Having the correct Zeitgeist is truly the key to successful political change, especially change as significant and permanent as a constitutional amendment.
What was the political environment at the time of the Twenty-Sixth Amendment’s passage?
The Vietnam Conflict.
The Twenty-Sixth Amendment was nothing incredibly new. It the final amendment in a slew of “voting rights” amendments that Congress and the states ratified over the course of a century.
Remember, for most of American history, states dealt with the details surrounding elections. The Fourteenth Amendment shifted some of this power to the federal government by prohibiting state election laws that would prevent any man from voting simply because of the color of skin. In this amendment, age is mentioned. Specifically, the amendment says that states cannot write laws that would prevent, “male inhabitants of [each] state, being twenty-one years of age, and citizens of the United States” from voting in any, federal-state-local, election.
Aside from that mention of age, voter eligibility age was left to the states to determine. If a state wanted their citizens to be able to vote at a younger age than 21, they could legislate accordingly, and some did. However, by the time the Vietnam Conflict started, most states had established the voting age at 21, while at the same time sending young men–a vast portion of them ages 18-20–to fight, and die in the conflict.
These seeming contradictory laws began to stir a public outcry and apply pressure on Congress (this wasn’t the first time either, the potential for change really started during WWII). How could the government require citizens, ages 18-20, to fight and die for their country while at the same time withholding from them the ability to vote? So, Congress passed a law called The Voting Rights Act, which lowered the voting age nationally to 18 for all elections–federal, state and local.
The Supreme Court, in the same year, 1970, in the Oregon v. Mitchell case, struck down this “voting rights” law and maintained that Congress had overstepped its Constitutional boundaries and could only set the voting age to 18 for federal elections.
Congress responded quickly then and proposed the Twenty-Sixth Amendment, which would change the Constitution itself. Congress introduced the amendment in 1970, approved it, and sent it to the states in the year. Four months later, in March of 1971, the 38 states needed to ratify had been met, making this amendment the fastest ratification period for any amendment in American history.
Ratifying a Constitutional Amendment is one of the more powerful and brilliant ways Congress can circumvent the Court, should they so choose.
Benson and Morely of the Constitution Center explained Congress’s rationale this way:
"The Senate Report accompanying the Twenty-Sixth Amendment explained that it [The 26th Amendment] was proposed for three main reasons. First, 'younger citizens are fully mature enough to vote.' Most people between 18 and 21 had completed high school, and many had received at least some higher education.

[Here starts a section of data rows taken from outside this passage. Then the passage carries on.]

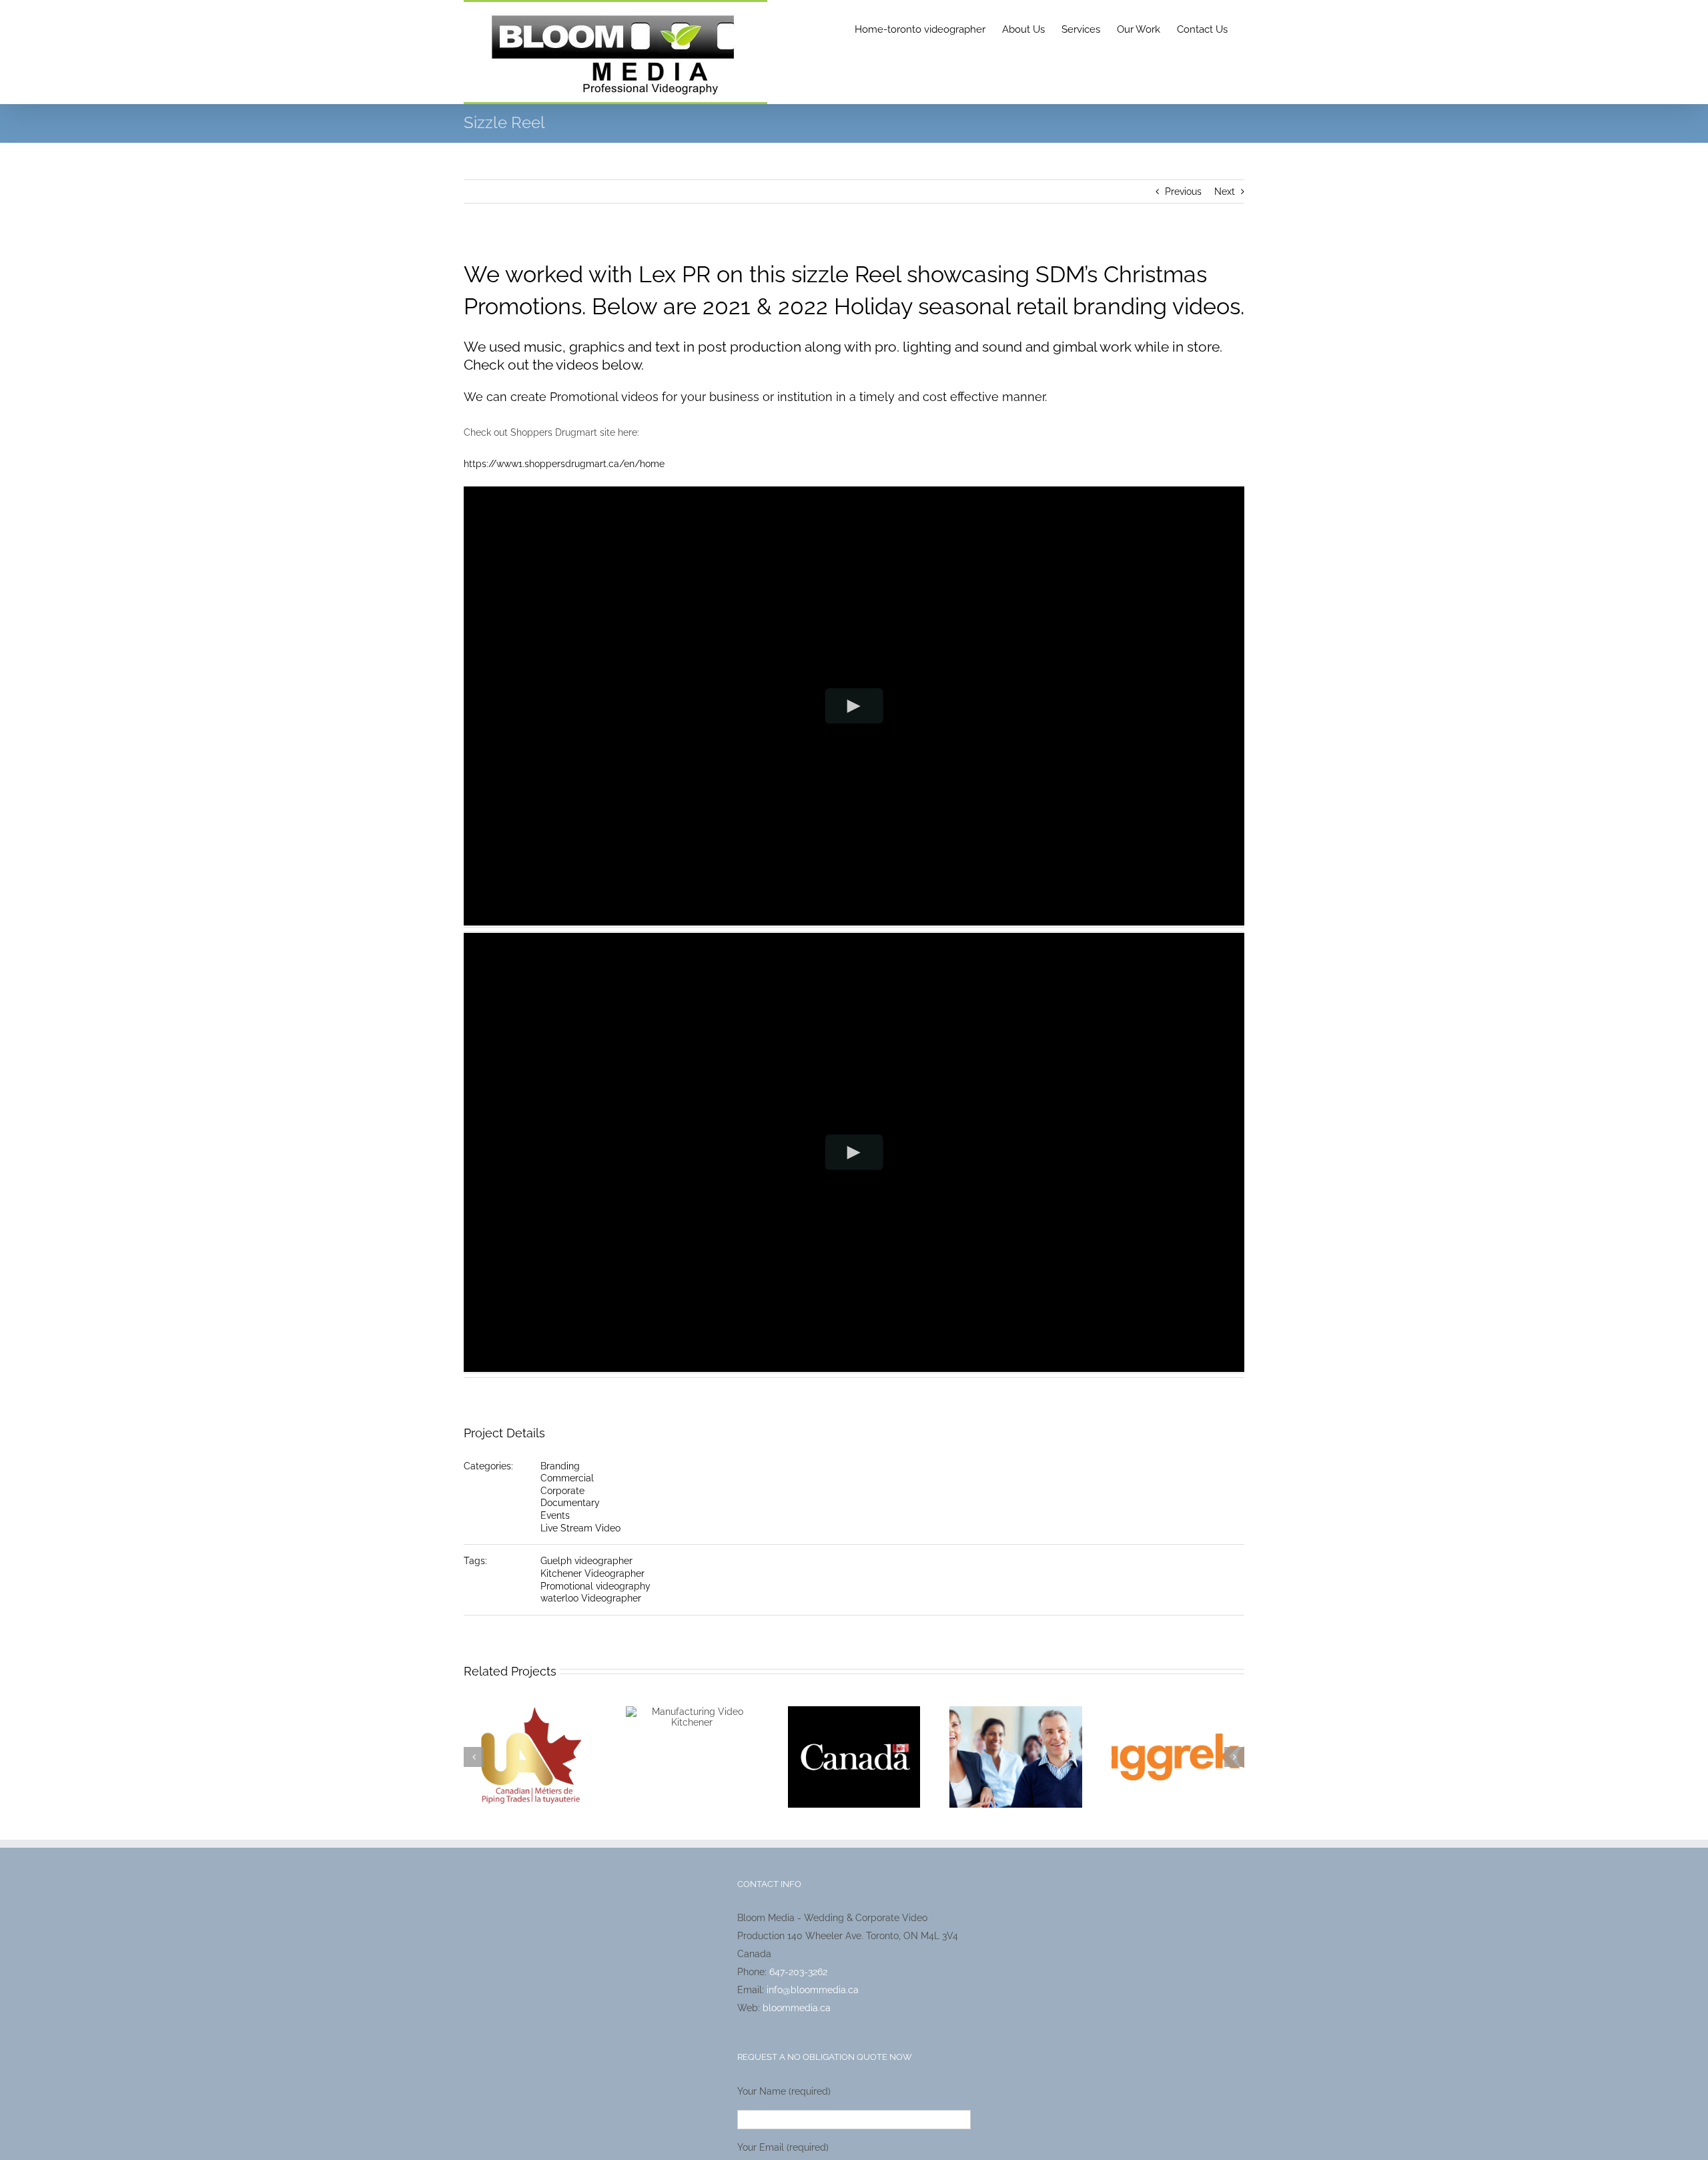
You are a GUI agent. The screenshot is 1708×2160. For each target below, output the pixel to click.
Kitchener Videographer (592, 1573)
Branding (560, 1466)
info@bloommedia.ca (813, 1990)
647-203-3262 (798, 1971)
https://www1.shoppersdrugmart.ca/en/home (564, 463)
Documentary (570, 1502)
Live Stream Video (580, 1528)
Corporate (562, 1490)
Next (1224, 191)
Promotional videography (595, 1586)
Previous (1183, 191)
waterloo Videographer (590, 1598)
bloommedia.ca (797, 2008)
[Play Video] (854, 706)
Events (555, 1515)
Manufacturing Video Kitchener (692, 1720)
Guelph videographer (586, 1560)
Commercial (567, 1478)
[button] (474, 1757)
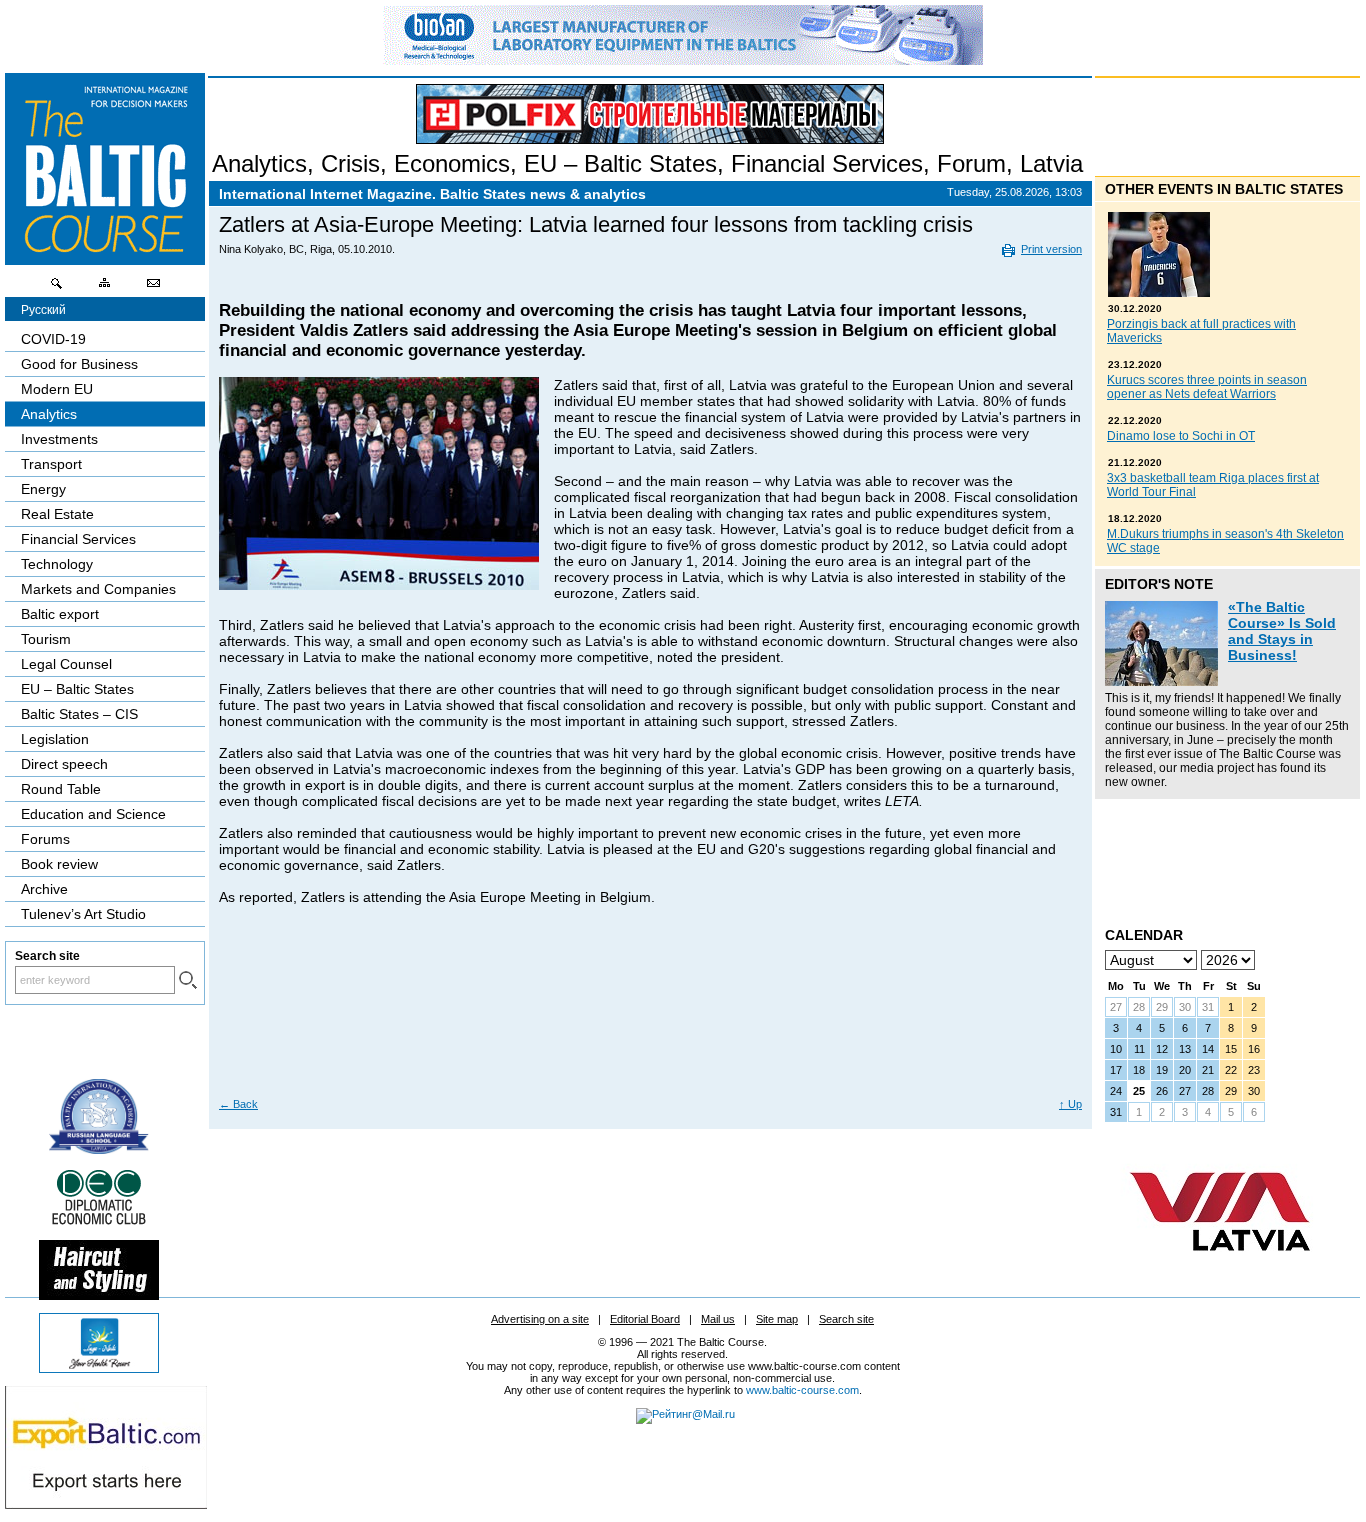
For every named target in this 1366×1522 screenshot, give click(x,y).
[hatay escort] (106, 1504)
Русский (43, 310)
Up (1070, 1104)
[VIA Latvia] (1220, 1270)
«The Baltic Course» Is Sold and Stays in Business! (1282, 631)
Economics (452, 163)
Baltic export (60, 614)
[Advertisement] (648, 1024)
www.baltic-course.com (802, 1390)
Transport (51, 464)
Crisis (350, 163)
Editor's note (1159, 584)
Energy (43, 489)
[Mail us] (153, 288)
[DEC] (99, 1222)
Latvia (1051, 163)
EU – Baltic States (620, 163)
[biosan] (683, 60)
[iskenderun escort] (99, 1295)
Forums (45, 839)
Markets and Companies (98, 589)
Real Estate (57, 514)
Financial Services (827, 163)
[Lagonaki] (99, 1368)
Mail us (718, 1319)
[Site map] (105, 288)
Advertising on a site (540, 1319)
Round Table (61, 789)
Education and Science (93, 814)
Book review (59, 864)
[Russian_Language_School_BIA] (99, 1149)
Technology (57, 564)
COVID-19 (53, 339)
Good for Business (79, 364)
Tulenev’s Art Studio (83, 914)
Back (238, 1104)
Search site (846, 1319)
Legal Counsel (66, 664)
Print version (1051, 249)
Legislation (55, 739)
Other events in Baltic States (1224, 189)
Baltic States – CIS (79, 714)
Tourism (46, 639)
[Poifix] (650, 114)
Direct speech (64, 764)
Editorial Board (645, 1319)
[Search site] (57, 288)
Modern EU (57, 389)
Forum (971, 163)
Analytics (259, 163)
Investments (59, 439)
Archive (44, 889)
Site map (777, 1319)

Second, 18-year-olds 'bear all or most of an adult’s responsibilities.' This consideration assumed special importance since over half the American servicemen killed in Vietnam were between 18 and 20. Third, younger voters should be given the chance 'to influence our society in a peaceful and constructive manner.' Excluding 18-year-olds from the political process contributed to violent protests."
Since the passage of this amendment, there’s been relatively little controversy surrounding it–unlike its close cousin the 14th Amendment–however, there have been some issues regarding the legality of allowing college students to register to vote in their university’s district vs their “home” district. For the most part, young adults attending college have to show an intention to live long term in their university’s district or they are legally required to vote in their “home” district–where they are their parents permanently reside. Some argue that these type of election laws unfairly discriminate against people aged 18-20 and thus violate the 26th Amendment (since it’s difficult to vote in one’s home district if the student can’t manage to leave campus during the Fall). However, the courts have, for the most part, refrained from using the 26th Amendment as justification for nullifying most of these eligibility requirements.
Theoretically speaking, one’s vote in an election is likely more effective and well-informed in the individual has a personal stake in the specific district or state in which he or she is residing. If a college student votes in an election for a a candidate to fill a position they will never personally be affected by–since they reside on campus temporarily and will be moving back to their home state or district in a short time–one could also argue that this individual has no stake or “right” to decide who will end up representing the people who reside in that district or state permanently.
There’s an argument for both sides of the debate, but the point of this article is to merely shine a light on yet another profound addition to our Constitution. Funny how the zeitgeist truly does move and sway and change the very job description of government itself.